1. Há duas diferentes Modalidades Metodológicas pelas quais se pode apontar o furo no saber, enquanto inconsistência lógico-estrutural da ordem simbólica:

a) Uma via experimental ou prática – pela aplicação da Escuta Diagnóstica ao Caso Clínico, cuja viabilidade de aplicação no ensino médico foi demonstrada pela pesquisa-ação;

b) Uma via teórica – desenvolvida nesta tese, sendo demonstrada através do paradoxo que funda a teoria do conhecimento e pela via da teoria psicanalítica lacaniana. Demonstrou-se que, ao se propiciar uma oportunidade para o surgimento do sujeito dividido no paciente/sujeito, pode-se propiciar uma abertura para o surgimento do aluno enquanto sujeito.

2. Há dois diferentes Estatutos Epistemológicos entre os objetos das disciplinas:

a) Psiquiatria e Neurociências: o objeto epistemológico é uma doença, situando a Psiquiatria como uma especialidade de referência secundária;

b) Saúde Mental dentro da Atenção Primária: o objeto epistemológico é um doente.

3. Há duas Dialéticas que se encontram na área da Saúde Mental em Atenção Primária, pois tem como objeto de sua atenção o paciente. Entretanto, possuem objetivos e éticas diferentes, segundo se veja o paciente como um “indivíduo” contabilizável socialmente, ou se o escute como um “sujeito” que é diferente, porque é dividido estruturalmente pela linguagem:

a) Uma concepção do paciente enquanto um indivíduo universal e uniformizável, sendo passível de ser avaliado por escalas de avaliação padronizadas e terapeutizado em um

saber estereotipado pelas ciências do comportamento e técnicas cognitivo- comportamentais;

b) Uma concepção do paciente como um sujeito dividido pela linguagem e, por ser único e singular, com uma abordagem impossível pela via de um saber pressuposto a priori.
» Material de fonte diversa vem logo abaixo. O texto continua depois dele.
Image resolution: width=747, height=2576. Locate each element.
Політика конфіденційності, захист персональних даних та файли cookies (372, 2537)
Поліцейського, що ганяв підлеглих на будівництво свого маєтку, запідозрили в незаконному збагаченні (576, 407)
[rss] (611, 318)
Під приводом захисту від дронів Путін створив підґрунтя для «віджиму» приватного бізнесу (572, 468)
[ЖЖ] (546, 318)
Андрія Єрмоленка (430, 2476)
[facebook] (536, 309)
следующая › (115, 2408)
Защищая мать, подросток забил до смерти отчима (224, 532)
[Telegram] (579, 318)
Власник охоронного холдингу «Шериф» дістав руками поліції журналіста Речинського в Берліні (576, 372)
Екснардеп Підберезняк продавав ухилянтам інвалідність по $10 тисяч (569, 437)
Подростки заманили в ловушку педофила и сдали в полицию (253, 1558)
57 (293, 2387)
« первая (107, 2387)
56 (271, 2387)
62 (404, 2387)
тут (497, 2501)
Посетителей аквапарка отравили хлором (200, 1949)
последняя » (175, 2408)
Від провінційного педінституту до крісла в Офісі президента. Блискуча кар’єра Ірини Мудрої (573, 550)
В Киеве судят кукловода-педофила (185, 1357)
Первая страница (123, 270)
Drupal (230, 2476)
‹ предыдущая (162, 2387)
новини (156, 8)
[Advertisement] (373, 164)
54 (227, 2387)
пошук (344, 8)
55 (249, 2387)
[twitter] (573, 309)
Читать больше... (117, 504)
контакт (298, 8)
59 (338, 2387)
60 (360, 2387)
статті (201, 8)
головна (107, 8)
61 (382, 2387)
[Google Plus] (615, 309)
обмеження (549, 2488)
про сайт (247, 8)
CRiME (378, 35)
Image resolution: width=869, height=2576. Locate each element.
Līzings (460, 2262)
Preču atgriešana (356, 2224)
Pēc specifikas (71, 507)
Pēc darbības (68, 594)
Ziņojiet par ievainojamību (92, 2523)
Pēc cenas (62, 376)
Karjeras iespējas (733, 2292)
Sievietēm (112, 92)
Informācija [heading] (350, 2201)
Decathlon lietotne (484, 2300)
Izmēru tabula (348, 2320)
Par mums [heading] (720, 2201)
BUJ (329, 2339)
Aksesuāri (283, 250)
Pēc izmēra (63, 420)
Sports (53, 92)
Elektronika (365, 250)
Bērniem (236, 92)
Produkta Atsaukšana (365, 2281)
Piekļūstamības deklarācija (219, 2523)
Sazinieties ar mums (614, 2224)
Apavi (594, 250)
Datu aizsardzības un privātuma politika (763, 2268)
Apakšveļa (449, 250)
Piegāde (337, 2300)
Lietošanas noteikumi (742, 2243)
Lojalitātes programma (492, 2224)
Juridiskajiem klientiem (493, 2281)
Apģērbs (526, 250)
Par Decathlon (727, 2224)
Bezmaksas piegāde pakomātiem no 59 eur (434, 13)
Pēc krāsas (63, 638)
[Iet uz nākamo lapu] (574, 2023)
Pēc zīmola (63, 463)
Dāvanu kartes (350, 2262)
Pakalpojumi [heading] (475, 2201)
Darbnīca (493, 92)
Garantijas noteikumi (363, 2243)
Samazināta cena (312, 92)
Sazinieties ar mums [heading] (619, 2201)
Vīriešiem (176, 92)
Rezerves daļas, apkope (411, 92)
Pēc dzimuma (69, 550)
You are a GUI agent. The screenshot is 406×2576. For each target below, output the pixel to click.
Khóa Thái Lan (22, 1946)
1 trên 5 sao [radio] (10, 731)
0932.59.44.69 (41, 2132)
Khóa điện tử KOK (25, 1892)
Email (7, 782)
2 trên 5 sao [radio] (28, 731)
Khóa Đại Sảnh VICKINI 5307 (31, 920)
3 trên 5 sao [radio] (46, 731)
Como foi demonstrado, a hipótese da teoria do conhecimento é fundada sobre o paradoxo do furo no saber.

As consequências, derivadas destes argumentos experimentais e teóricos, que podem ser aplicadas à prática clínica e ao ensino médico são:

 Relativas aos pacientes/sujeitos – a Escuta Diagnóstica é necessária como estratégia

de abordagem e investigação do paciente/sujeito, visando propiciar uma oportunidade para a formulação de hipóteses diagnósticas mais precoces relativas à Estrutura Clínica. A necessidade de se dar um lugar para o sujeito no paciente, em Saúde Mental na Atenção Primária, ocorre especialmente nos casos de diagnóstico indefinido e complexo, evidenciando-se como necessária principalmente na faixa etária da adolescência.

 Relativas aos alunos/sujeitos – a Escuta Diagnóstica, enquanto estratégia de investigação, pode ensejar o surgimento de questionamentos pelos alunos, sendo uma ocasião propícia para que emerjam dúvidas e contradições nos alunos enquanto sujeitos.